## start Records for this task
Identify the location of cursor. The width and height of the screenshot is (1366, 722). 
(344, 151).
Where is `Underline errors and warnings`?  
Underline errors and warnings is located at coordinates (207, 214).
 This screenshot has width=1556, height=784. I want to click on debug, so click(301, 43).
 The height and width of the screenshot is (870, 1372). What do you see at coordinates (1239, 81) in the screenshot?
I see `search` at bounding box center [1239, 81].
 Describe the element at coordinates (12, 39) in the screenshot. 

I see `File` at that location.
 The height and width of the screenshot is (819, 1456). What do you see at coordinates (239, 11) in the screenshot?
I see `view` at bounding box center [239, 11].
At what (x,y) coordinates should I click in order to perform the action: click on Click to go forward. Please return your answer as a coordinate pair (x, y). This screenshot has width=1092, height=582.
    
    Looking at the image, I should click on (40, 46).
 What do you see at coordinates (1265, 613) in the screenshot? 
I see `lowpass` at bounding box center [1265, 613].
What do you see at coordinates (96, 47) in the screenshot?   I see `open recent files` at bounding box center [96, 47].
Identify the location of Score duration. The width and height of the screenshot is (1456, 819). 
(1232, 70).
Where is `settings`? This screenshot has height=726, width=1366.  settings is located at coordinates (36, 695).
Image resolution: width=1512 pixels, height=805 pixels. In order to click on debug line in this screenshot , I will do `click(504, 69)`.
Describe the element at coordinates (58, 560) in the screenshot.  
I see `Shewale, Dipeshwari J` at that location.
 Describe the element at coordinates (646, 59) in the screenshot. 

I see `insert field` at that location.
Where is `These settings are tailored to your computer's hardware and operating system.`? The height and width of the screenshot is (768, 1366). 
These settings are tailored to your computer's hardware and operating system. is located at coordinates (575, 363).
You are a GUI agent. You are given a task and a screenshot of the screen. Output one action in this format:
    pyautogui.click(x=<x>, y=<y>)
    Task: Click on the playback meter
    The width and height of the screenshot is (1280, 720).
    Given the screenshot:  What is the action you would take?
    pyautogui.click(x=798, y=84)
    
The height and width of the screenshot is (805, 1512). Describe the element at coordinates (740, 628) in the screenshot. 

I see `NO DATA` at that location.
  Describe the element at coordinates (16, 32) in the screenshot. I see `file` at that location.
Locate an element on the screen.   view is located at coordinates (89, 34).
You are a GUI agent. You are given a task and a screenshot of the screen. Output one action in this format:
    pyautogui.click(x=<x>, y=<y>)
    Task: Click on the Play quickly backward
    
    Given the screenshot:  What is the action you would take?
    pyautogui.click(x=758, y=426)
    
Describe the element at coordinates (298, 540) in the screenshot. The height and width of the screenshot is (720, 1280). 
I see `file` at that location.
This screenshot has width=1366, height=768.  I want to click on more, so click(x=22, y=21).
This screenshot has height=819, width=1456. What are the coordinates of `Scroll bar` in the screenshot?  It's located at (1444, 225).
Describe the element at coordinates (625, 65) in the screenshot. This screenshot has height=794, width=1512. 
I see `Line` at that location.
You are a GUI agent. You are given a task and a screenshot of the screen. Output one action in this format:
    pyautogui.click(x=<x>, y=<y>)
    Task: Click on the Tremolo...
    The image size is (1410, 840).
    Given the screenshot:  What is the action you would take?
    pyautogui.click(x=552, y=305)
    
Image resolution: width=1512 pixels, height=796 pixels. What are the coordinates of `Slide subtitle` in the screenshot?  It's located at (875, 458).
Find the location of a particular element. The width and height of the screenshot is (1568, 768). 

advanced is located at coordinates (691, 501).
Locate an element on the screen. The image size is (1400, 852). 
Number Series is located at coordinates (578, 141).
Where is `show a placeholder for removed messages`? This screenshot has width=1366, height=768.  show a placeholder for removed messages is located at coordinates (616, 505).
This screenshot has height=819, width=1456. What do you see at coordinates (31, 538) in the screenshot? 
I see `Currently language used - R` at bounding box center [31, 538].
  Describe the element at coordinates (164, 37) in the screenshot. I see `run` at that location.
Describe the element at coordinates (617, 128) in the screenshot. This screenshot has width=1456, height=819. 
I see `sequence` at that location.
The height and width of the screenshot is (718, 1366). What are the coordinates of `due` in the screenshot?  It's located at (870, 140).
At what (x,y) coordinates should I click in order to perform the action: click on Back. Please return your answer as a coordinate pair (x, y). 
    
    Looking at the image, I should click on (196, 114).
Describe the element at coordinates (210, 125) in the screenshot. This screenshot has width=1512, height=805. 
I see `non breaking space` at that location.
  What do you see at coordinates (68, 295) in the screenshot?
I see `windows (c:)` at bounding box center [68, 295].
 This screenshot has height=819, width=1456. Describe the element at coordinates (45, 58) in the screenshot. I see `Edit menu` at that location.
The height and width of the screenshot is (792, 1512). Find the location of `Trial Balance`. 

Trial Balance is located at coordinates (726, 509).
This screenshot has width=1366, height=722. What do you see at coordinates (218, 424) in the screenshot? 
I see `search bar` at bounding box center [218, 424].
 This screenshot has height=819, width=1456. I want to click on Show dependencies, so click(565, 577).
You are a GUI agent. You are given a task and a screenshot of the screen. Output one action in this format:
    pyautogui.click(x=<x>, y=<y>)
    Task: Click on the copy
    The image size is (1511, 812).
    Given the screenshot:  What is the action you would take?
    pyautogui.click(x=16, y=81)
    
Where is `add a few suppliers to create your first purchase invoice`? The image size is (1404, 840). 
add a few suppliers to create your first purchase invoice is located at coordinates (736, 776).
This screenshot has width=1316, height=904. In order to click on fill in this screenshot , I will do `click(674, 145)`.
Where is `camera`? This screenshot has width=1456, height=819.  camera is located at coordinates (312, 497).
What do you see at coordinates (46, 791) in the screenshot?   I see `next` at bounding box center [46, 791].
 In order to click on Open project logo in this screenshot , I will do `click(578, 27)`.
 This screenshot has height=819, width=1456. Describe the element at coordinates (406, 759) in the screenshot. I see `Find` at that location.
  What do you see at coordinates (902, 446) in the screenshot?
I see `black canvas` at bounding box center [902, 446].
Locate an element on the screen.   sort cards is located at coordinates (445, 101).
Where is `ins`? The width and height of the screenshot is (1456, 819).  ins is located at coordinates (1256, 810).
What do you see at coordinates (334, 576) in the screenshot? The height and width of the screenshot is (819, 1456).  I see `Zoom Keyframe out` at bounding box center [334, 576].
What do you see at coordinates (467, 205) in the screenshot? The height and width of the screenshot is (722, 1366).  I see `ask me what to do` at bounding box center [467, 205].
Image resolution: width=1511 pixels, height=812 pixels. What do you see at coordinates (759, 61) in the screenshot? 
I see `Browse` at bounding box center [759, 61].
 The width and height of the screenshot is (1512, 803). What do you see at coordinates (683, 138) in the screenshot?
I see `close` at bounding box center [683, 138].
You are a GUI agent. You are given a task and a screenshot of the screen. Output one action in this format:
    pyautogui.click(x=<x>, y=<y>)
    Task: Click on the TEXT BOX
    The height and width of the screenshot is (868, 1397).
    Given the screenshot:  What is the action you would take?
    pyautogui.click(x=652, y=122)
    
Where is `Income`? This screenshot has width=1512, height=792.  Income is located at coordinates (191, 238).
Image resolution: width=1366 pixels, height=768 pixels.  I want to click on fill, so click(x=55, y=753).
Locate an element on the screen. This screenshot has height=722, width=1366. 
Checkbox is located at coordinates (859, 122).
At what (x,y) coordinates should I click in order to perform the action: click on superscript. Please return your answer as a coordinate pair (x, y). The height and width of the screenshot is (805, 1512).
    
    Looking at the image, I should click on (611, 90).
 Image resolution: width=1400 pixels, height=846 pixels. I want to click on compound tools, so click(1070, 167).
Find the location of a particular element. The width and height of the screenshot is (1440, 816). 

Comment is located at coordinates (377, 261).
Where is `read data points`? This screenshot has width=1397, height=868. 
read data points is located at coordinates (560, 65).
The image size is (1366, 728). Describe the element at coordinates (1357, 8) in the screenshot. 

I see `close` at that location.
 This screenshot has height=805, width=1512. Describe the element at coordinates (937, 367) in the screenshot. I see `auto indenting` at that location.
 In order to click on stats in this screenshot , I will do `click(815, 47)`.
## end Records for this task
Aim:
Copy out the lines of the listing above, starting with the line containing "coordinates (89, 34)." and going on through the line containing "pyautogui.click(x=552, y=305)".

The response:
Locate an element on the screen.   view is located at coordinates (89, 34).
You are a GUI agent. You are given a task and a screenshot of the screen. Output one action in this format:
    pyautogui.click(x=<x>, y=<y>)
    Task: Click on the Play quickly backward
    
    Given the screenshot:  What is the action you would take?
    pyautogui.click(x=758, y=426)
    
Describe the element at coordinates (298, 540) in the screenshot. The height and width of the screenshot is (720, 1280). 
I see `file` at that location.
This screenshot has width=1366, height=768.  I want to click on more, so click(x=22, y=21).
This screenshot has height=819, width=1456. What are the coordinates of `Scroll bar` in the screenshot?  It's located at (1444, 225).
Describe the element at coordinates (625, 65) in the screenshot. This screenshot has height=794, width=1512. 
I see `Line` at that location.
You are a GUI agent. You are given a task and a screenshot of the screen. Output one action in this format:
    pyautogui.click(x=<x>, y=<y>)
    Task: Click on the Tremolo...
    The image size is (1410, 840).
    Given the screenshot:  What is the action you would take?
    pyautogui.click(x=552, y=305)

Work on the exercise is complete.